- _EXERCISE_:
Please repeat the material from the line containing "Find the location of a particular element. Image" through the end, swapping "drums" for "guitar" and leaving everything else as it is.

Start RAW RECORDS

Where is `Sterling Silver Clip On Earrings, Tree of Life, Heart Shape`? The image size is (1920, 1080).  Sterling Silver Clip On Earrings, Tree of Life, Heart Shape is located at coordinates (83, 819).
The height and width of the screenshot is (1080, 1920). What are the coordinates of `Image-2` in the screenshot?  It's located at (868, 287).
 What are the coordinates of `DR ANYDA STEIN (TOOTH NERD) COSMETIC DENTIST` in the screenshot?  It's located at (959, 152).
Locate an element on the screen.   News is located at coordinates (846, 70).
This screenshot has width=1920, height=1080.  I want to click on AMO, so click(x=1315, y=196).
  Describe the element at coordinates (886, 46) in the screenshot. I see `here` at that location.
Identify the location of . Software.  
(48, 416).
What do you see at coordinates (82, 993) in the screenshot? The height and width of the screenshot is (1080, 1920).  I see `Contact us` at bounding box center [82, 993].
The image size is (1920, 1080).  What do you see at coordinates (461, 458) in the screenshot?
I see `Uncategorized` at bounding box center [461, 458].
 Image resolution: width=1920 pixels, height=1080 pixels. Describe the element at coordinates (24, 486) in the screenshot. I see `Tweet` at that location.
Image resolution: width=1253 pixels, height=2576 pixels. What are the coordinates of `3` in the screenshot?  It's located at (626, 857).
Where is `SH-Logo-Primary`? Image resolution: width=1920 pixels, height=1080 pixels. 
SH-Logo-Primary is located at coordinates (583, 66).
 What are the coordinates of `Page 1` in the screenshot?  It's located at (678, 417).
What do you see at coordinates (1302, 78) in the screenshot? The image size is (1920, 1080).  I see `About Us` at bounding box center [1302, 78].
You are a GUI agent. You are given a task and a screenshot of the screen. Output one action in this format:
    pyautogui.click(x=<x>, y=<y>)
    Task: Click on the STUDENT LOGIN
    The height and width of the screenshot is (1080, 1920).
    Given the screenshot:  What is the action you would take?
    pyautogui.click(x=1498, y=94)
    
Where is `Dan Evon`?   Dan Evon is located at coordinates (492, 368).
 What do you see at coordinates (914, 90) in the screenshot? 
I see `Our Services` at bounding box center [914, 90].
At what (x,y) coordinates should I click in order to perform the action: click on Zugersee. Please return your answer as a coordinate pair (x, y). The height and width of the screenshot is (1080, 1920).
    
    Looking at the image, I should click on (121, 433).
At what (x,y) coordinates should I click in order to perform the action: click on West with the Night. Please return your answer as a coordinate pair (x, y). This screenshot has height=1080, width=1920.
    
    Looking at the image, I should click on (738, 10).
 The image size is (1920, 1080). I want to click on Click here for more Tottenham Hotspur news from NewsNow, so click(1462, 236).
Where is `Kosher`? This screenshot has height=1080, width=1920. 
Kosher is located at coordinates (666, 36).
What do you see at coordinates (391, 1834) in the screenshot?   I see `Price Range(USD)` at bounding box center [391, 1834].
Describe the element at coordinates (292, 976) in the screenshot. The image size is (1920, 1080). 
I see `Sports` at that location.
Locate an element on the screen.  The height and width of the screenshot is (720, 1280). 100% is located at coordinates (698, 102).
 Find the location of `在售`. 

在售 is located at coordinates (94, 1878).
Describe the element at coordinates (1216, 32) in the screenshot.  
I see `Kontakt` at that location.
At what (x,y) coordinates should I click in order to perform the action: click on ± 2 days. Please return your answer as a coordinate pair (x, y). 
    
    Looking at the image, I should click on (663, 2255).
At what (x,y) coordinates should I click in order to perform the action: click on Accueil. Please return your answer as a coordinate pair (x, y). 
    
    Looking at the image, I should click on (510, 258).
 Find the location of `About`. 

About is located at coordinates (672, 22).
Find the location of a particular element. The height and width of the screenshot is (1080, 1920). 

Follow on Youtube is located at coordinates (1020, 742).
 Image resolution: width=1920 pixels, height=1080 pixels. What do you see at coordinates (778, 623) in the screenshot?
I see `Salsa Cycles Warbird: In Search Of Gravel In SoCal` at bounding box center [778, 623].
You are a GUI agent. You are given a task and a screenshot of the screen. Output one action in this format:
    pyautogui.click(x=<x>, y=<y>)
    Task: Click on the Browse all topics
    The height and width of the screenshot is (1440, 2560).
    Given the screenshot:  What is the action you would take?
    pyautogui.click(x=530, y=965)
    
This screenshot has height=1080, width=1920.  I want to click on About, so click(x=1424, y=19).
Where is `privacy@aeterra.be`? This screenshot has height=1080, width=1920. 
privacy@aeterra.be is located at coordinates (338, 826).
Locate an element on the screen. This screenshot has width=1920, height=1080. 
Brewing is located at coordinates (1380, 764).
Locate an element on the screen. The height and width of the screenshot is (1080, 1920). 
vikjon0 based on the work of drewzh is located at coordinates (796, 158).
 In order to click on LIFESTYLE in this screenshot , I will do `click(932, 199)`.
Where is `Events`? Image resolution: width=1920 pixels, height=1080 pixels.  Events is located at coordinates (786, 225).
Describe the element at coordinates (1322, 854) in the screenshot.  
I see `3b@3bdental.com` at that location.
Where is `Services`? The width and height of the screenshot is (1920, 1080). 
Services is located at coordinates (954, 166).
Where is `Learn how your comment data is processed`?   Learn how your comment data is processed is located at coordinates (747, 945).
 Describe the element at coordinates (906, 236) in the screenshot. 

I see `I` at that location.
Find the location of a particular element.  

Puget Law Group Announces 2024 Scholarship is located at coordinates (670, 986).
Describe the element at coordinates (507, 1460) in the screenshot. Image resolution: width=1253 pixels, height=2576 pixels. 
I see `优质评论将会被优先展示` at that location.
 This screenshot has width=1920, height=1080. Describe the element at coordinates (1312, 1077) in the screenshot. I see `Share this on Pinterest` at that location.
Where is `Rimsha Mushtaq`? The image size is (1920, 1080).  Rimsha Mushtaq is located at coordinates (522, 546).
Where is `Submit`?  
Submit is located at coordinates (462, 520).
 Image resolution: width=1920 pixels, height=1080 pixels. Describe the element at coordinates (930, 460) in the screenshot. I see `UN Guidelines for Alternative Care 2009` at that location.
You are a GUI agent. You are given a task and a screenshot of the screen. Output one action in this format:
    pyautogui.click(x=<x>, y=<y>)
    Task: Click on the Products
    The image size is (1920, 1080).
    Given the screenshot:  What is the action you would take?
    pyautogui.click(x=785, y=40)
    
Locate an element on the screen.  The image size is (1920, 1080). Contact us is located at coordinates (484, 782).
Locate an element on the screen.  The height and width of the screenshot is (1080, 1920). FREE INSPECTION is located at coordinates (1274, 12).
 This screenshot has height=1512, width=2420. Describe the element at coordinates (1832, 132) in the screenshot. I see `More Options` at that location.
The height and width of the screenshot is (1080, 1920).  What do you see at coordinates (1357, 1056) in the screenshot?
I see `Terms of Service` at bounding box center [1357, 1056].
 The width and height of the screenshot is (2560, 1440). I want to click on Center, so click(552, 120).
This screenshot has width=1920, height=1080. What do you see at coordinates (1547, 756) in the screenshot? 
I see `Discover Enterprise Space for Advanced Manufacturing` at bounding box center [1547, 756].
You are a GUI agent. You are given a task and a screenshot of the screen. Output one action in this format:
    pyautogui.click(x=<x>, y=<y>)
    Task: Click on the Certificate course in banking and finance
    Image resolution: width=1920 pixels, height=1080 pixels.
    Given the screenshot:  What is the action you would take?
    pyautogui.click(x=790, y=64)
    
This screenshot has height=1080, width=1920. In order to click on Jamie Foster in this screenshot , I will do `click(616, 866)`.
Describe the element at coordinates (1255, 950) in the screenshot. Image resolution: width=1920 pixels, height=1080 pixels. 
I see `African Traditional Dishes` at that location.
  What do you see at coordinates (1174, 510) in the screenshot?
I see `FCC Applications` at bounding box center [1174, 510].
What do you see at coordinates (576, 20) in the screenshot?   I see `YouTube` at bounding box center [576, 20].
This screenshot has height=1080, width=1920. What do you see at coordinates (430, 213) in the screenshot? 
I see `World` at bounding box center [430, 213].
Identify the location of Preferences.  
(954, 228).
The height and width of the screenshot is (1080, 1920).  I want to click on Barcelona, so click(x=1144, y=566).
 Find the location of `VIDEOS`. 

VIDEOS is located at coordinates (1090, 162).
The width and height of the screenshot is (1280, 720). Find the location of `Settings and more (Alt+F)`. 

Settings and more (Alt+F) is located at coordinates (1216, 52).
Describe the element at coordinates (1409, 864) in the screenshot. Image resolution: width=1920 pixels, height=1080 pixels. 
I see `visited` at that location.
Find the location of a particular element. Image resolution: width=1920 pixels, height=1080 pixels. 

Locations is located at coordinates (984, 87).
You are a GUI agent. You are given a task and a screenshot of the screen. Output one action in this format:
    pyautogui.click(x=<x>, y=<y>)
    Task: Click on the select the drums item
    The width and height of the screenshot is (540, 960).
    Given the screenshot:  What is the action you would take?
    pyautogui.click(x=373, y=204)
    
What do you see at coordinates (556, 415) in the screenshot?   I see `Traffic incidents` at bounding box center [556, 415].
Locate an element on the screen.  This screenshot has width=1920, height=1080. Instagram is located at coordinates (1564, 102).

End RAW RECORDS

- _EXERCISE ANSWER_:
Find the location of a particular element. Image resolution: width=1920 pixels, height=1080 pixels. 

Locations is located at coordinates (984, 87).
You are a GUI agent. You are given a task and a screenshot of the screen. Output one action in this format:
    pyautogui.click(x=<x>, y=<y>)
    Task: Click on the select the guitar item
    The width and height of the screenshot is (540, 960).
    Given the screenshot:  What is the action you would take?
    pyautogui.click(x=373, y=204)
    
What do you see at coordinates (556, 415) in the screenshot?   I see `Traffic incidents` at bounding box center [556, 415].
Locate an element on the screen.  This screenshot has width=1920, height=1080. Instagram is located at coordinates (1564, 102).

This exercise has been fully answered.